What is needed: When you write out the records, keep every line exactly as it is.

Available data:
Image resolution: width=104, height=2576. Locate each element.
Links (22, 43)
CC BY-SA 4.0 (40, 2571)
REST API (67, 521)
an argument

Reply to the task:
Image resolution: width=104, height=2576. Locate each element.
Links (22, 43)
CC BY-SA 4.0 (40, 2571)
REST API (67, 521)
an argument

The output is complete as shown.